Warmest regards to you both.

kellie said...

Thanks very much for that, Terry. Family loyalty is a strong force, and inseparable from our humanity. Family history no doubt played some part in forming my own views on this subject, much as I might prefer to think they all arose out of rational analysis.

I think a couple of my great uncles on my maternal grandmother's side were involved in the IRA during the 1919-1921 War of Independence, but I don't know the details of what they did. I vaguely remember my mother retelling a family anecdote of one of them hitching a lift with British soldiers when he was running messages for the IRA near the family home in Pontoon, Co. Mayo. The loss the family suffered came after the 1921 Treaty though, in the Civil War:

One encounter in September 1922 involved 150 Irregulars attacking Ballina with an armoured car, ‘Ballinalea’, which had been previously captured from the National Army. The Irregulars took arms and ammunition from the garrison and left the town in two groups. Some made their way towards Bonniconlon; others went to Killala and on to Ballycastle and Belderrig, finally reaching Glenamoy. The National Army were ambushed by the Irregulars at Glenamoy, losing six men in the ensuing battle. Among them were Captain Tom Healy from Pontoon and Volunteer Sean Higgins from Foxford.

My grandmother kept a photo of her brother Tom, posing in uniform, in the front room in Galway, surrounded by small family treasures, souvenirs from her children in Hong Kong, Australia, Canada and elsewhere. She told me once that Tom had ambitions to be a pilot, and had been promised a chance by Michael Collins once the Irish Air Corps was formed. She bitterly referred to those who killed him as "the brave men with guns".

She was, no doubt out of family loyalty, a Fine Gael supporter. My grandfather, of whose family history I know less, was Fianna Fáil. In consequence of their divided loyalties they compromised by buying a British daily paper.

Any risk of me clearly identifying with any form of nationalism as I grew up in Ireland was undermined not only by being constantly identified as Danish, when not being 'accused' of being English, but also being sent at different times to both Catholic and Protestant schools. The Protestant one, being State funded, had the same Government issue print on the wall as the Catholic ones, showing the 1916 martyrs and the Declaration of Independence. I'm still not convinced even that war was justifiable.

Francis Sedgemore said...

My best to you too, Terry.

BTW, if you're free on Saturday evening, the 2013 "Droggy Blink" of left-libertarian deviants and zionist shills will take place at a hostelry of renown in central London. The evening will be dedicated to the memory of our dear and absent friend Shaun Downey.

kellie said...

Oops, Declaration? I meant Proclamation. Must be getting old.

Terry Glavin said...

Francis: I heard about the death of the Poor Mouth, I believe from reading a notice at your place. Raise a glass on my behalf if you would. We only corresponded occasionally but I was a true fan.

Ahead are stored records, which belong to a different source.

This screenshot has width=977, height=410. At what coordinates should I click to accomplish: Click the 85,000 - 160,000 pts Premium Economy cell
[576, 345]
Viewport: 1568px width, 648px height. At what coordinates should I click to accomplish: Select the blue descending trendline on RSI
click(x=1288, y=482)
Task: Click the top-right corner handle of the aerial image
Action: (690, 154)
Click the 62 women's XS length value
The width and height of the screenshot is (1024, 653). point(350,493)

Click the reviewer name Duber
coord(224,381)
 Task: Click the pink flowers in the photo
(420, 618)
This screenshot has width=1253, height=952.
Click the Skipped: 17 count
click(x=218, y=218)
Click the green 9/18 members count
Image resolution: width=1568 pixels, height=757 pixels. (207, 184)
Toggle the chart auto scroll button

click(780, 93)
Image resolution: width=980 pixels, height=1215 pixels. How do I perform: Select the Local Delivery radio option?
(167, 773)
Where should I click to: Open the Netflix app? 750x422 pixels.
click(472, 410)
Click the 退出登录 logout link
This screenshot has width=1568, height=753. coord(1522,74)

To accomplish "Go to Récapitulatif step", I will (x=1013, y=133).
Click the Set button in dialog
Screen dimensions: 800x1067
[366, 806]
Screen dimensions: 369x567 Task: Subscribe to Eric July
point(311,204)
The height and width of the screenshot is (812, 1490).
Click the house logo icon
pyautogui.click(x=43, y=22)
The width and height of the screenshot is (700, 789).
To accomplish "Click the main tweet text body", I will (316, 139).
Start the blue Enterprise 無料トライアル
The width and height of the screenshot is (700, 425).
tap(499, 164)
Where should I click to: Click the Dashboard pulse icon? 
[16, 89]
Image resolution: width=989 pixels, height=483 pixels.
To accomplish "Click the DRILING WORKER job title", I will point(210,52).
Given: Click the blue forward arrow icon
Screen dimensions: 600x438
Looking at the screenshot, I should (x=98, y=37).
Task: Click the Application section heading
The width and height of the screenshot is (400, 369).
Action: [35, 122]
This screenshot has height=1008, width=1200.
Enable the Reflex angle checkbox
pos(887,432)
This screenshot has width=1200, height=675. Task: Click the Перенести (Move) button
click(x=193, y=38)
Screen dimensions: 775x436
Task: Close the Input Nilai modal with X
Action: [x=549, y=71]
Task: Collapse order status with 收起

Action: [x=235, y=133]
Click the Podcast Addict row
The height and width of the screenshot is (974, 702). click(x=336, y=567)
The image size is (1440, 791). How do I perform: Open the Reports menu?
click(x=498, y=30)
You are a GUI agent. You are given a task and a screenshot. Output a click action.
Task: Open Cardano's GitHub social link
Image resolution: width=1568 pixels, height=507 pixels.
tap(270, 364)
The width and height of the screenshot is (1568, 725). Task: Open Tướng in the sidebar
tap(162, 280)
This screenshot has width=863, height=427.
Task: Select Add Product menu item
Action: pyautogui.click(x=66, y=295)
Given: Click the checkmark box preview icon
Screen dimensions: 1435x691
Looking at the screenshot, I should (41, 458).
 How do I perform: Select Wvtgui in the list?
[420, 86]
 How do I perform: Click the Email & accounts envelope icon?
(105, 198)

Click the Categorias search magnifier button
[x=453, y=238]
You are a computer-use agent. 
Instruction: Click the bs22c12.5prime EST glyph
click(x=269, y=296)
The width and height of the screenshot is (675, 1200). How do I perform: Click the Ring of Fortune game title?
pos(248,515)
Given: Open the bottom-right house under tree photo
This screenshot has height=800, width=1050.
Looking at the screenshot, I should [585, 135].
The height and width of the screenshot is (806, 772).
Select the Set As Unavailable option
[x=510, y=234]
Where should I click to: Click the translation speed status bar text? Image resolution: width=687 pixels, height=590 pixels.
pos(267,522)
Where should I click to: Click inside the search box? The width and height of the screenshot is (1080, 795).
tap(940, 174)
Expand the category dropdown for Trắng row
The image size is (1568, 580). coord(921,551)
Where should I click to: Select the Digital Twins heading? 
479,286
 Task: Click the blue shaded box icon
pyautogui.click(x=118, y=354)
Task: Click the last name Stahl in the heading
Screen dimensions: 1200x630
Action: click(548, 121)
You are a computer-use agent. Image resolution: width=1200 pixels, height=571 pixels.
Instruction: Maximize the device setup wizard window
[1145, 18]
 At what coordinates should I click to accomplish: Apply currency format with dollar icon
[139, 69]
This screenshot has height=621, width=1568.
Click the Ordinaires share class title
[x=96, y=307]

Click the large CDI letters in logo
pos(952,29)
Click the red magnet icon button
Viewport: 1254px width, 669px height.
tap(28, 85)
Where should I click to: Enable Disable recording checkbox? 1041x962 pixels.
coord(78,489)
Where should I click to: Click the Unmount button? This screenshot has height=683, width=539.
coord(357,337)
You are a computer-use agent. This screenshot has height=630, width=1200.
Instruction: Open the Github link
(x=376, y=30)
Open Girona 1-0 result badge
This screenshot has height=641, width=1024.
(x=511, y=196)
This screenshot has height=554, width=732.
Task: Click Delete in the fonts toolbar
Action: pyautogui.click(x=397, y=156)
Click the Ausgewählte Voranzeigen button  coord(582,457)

Kellie: Great story about your family up in Mayo. It is complicated, isn't it? My own dad was Cork Brigade and broke with the Ard Fheis (as did countless of his comrades) and with the Free State government over neutrality in the anti-fascist war (which came to be called the Second World War) and crossed the Irish Sea to put on "the uniform of the enemy," which in his case was an RAF uniform. That's how he met my ma (Clare people) whose own brother died in a British uniform in the Netherlands; that's how it came to pass that I and my brother Mike were born in England of all places. . . Dad died a fierce republican but a devoted Anglophile as well and all of us growing up were, you could say, "loyalists," too, in the Canadian sense (she's our queen too, you know!). Funny auld world.